Now, this information is very helpful if your focus is to chase nuggets with a detector. Furthermore, I found out that there'd been extensive hand workings in shallow diggings (six feet or less to bedrock). When I shoot for nuggets, this kind of information gets the blood pumping, as when the Sourdoughs were working shallow deposits, they left behind lots of hand stacks of rocks, and there's often large portions of exposed bedrock left behind as well.

If you think about it, back in the 1800's they only had simple tools and simple methods. They dug, scratched, and scraped to get the gold out of the bedrock. They broke up the bedrock when they could, and left it when they couldn't. However, what they could not do was "see" into the bedrock that they could not break, but metal detectors excel at such work in today's modern outings. And, the gold field I'm referring to is special in that it has large sections of bedrock that fall into the "iron hard" category, as well as being insanely hot with mineralization. Both of these features meant that gold had likely been left behind.

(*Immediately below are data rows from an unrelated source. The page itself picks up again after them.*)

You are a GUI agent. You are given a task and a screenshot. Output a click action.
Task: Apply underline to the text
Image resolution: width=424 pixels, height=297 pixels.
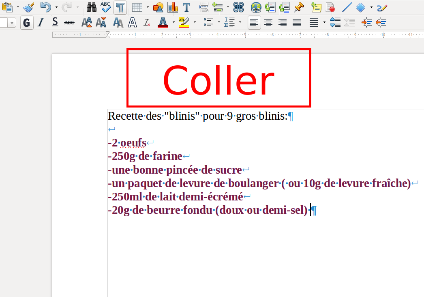(54, 22)
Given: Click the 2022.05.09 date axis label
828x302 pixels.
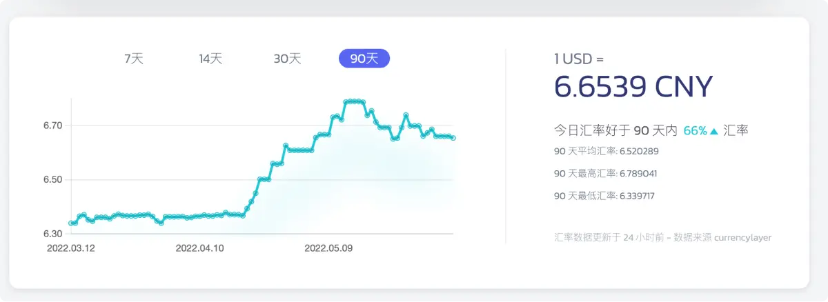Looking at the screenshot, I should coord(328,247).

Of course my research didn't tell me about the nature of the mineralization of the bedrock, but being in the field did. The research about there being coarse gold in abundance led me there; the boots on the ground is why I found out about the state of the mineralization: thus, the need to research proved out, as well as physically getting into an area.

But, back to the book for a moment. In the book, the author told of how there was a mining company he worked for that was driving tunnels through boulder clay and channel to try to hit a buried bedrock rim that cradled a very ancient channel. The Oldtimers knew the channel was there as they'd hit part of it lower down in elevation where they could access it as the overburden was light, but the glaciers had done their work and heavily buried the remainder higher up. The part the Sourdoughs had worked was incredibly rich with large, chunky gold and this drove the later miners in the 1930's.

I'd read about the author's account of how he and the small mining company had labored for many, many months driving various tunnels to try to strike the wall of the bedrock rim. The first couple of attempts failed, but at last they punched through the rim. Nonetheless, the channel was full of water left over from the age of the dinosaurs! To make a long story short, they couldn't stay ahead of the water and lost the opportunity to retrieve the full portion of the gold, but the gold samples they got out before the pumps were overwhelmed were glorious!

When I visited the area, I was able to look down one of the original vertical shafts from where they branched off horizontally to try to hit that ancient bedrock rim. (A bedrock rim is an area that used to be where an original stream channel ran, with the rim protecting the contents from letting the glaciers scour down to rob the contents of the channel bottom clean of all its gold.) What an experience that was to see those old workings!

Moreover, I brought back some sassy nuggets from the area as the modern day miners had removed all of the overburden with huge equipment, then drained the Tertiary channel with lots of powerful pumps, leaving bare ancient channel bedrock for me to detect, and yes, the gold was still trapped there after all of those countless eons.

Research led me to the area, and boots on the ground filled in the missing details.

All the best,

Lanny

P.S. The area produced a bunch of nuggets in the 25 ounce plus range!